== Work instruction ==
Go through the records and copy each line where the word "computer" occurs.

+++ Given records +++

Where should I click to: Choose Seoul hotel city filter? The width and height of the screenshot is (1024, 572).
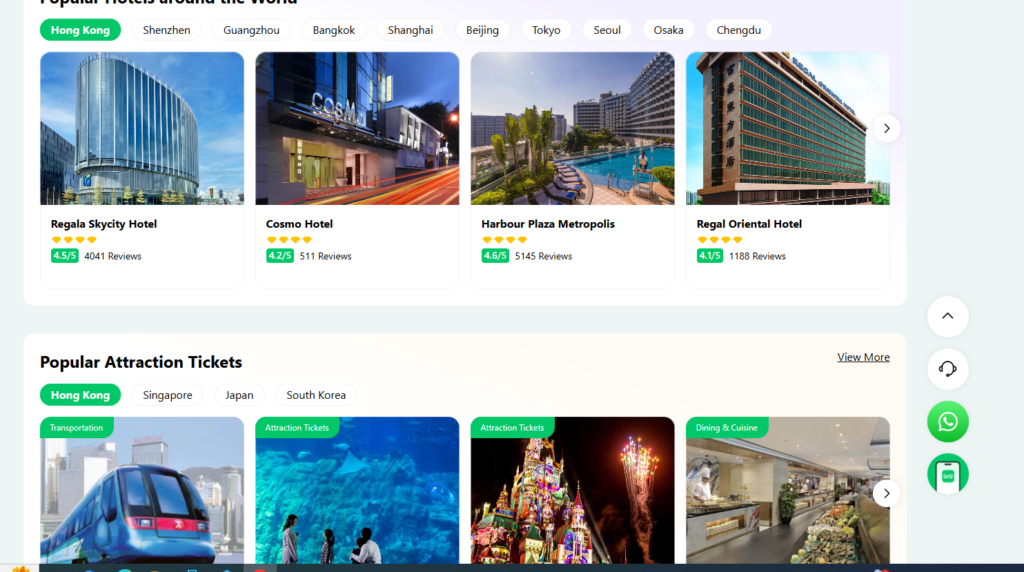pos(607,30)
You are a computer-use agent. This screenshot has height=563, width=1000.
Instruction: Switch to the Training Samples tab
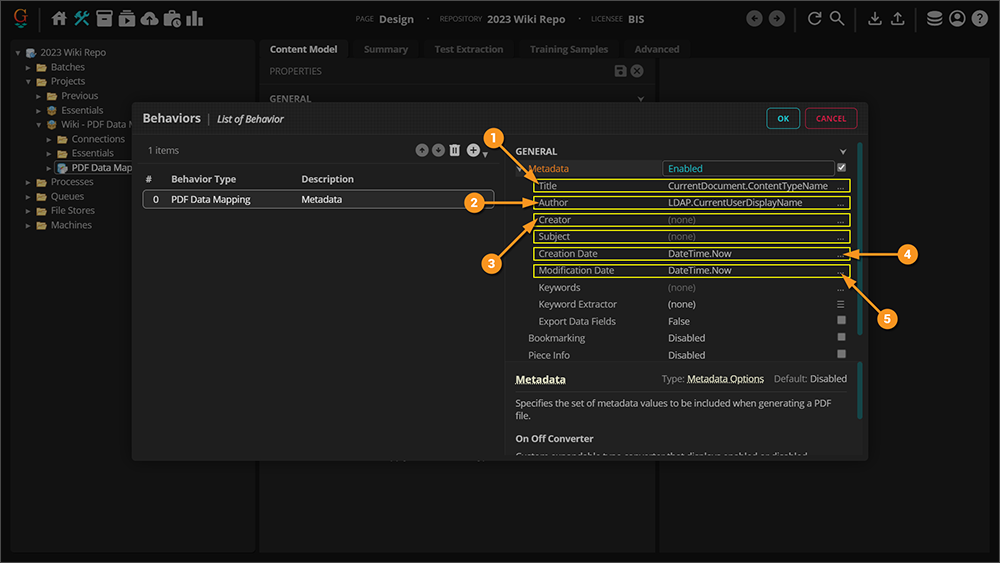tap(568, 49)
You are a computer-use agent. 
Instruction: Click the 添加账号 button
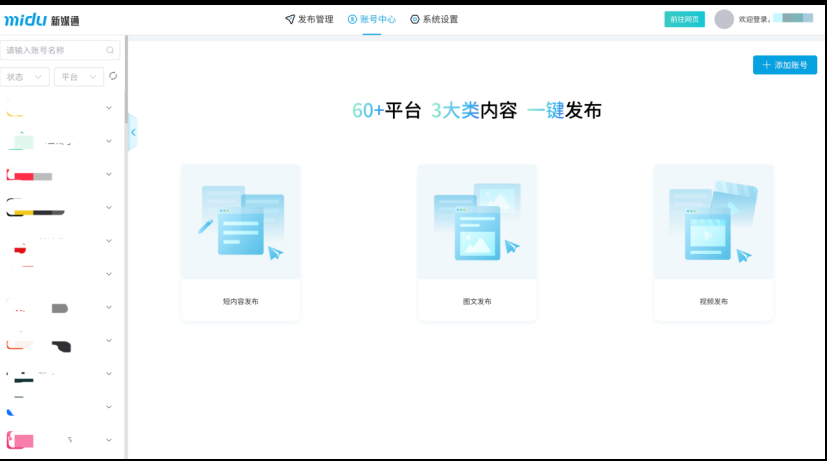click(x=784, y=65)
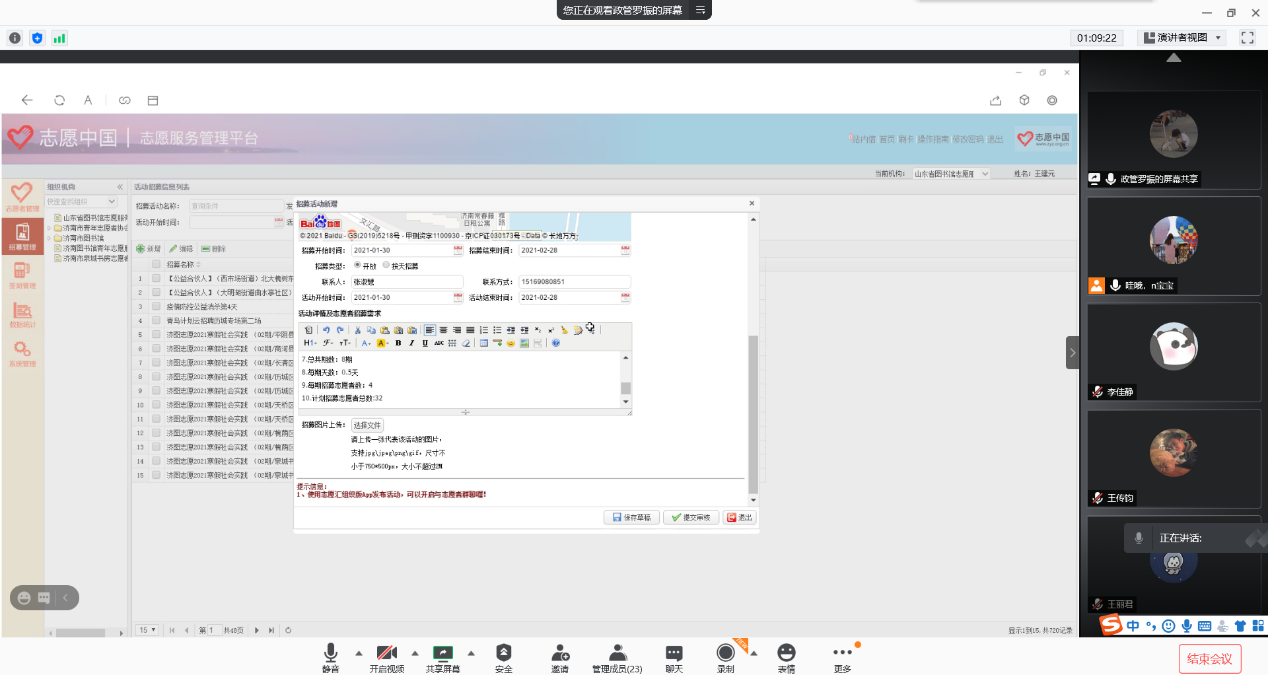Viewport: 1268px width, 675px height.
Task: Click bold formatting icon in editor toolbar
Action: click(398, 343)
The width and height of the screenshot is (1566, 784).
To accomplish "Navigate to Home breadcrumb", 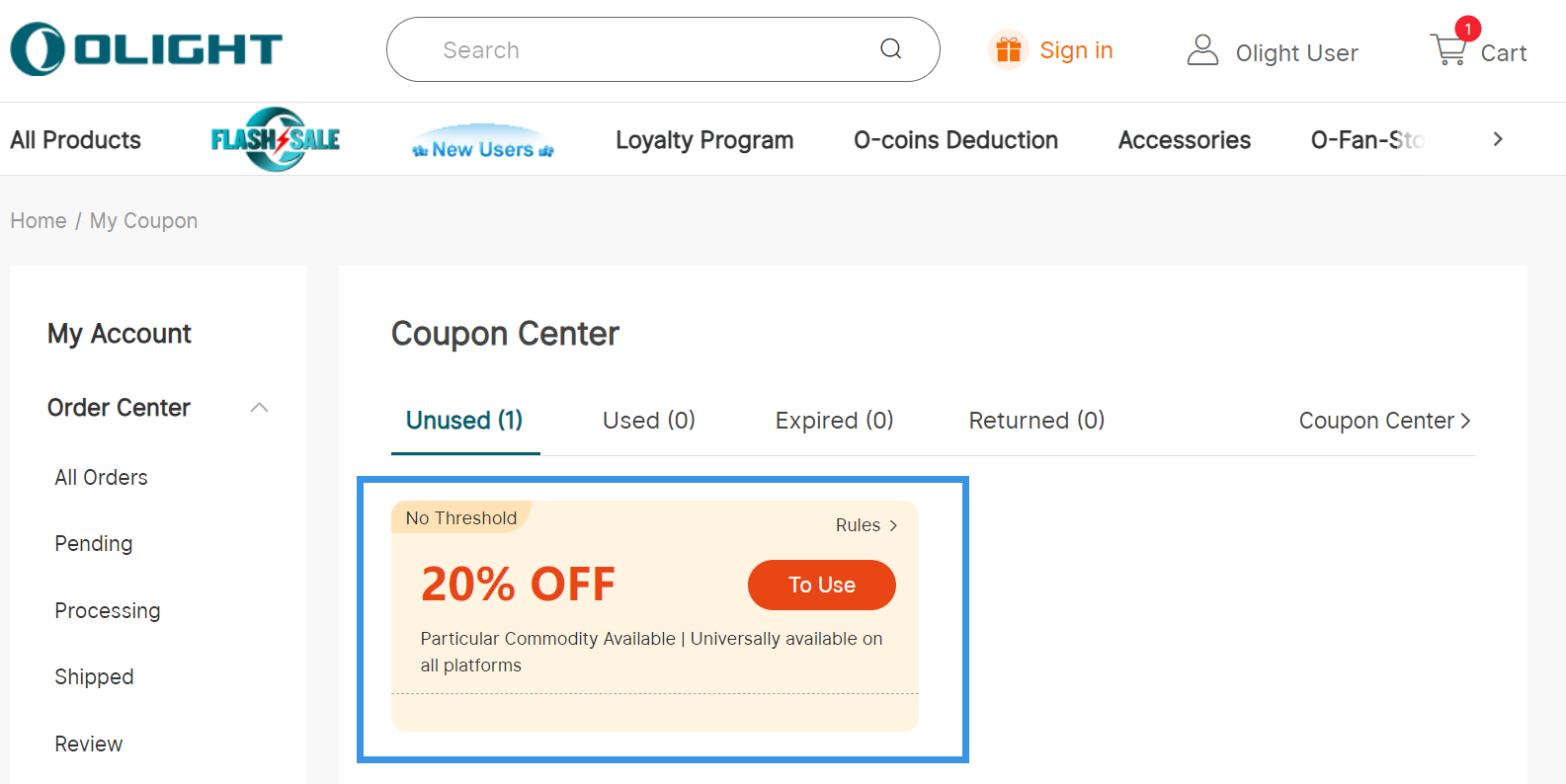I will (39, 221).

+++

== Result ==
You are a computer-use agent. This screenshot has height=563, width=1000.
You are a computer-use agent. 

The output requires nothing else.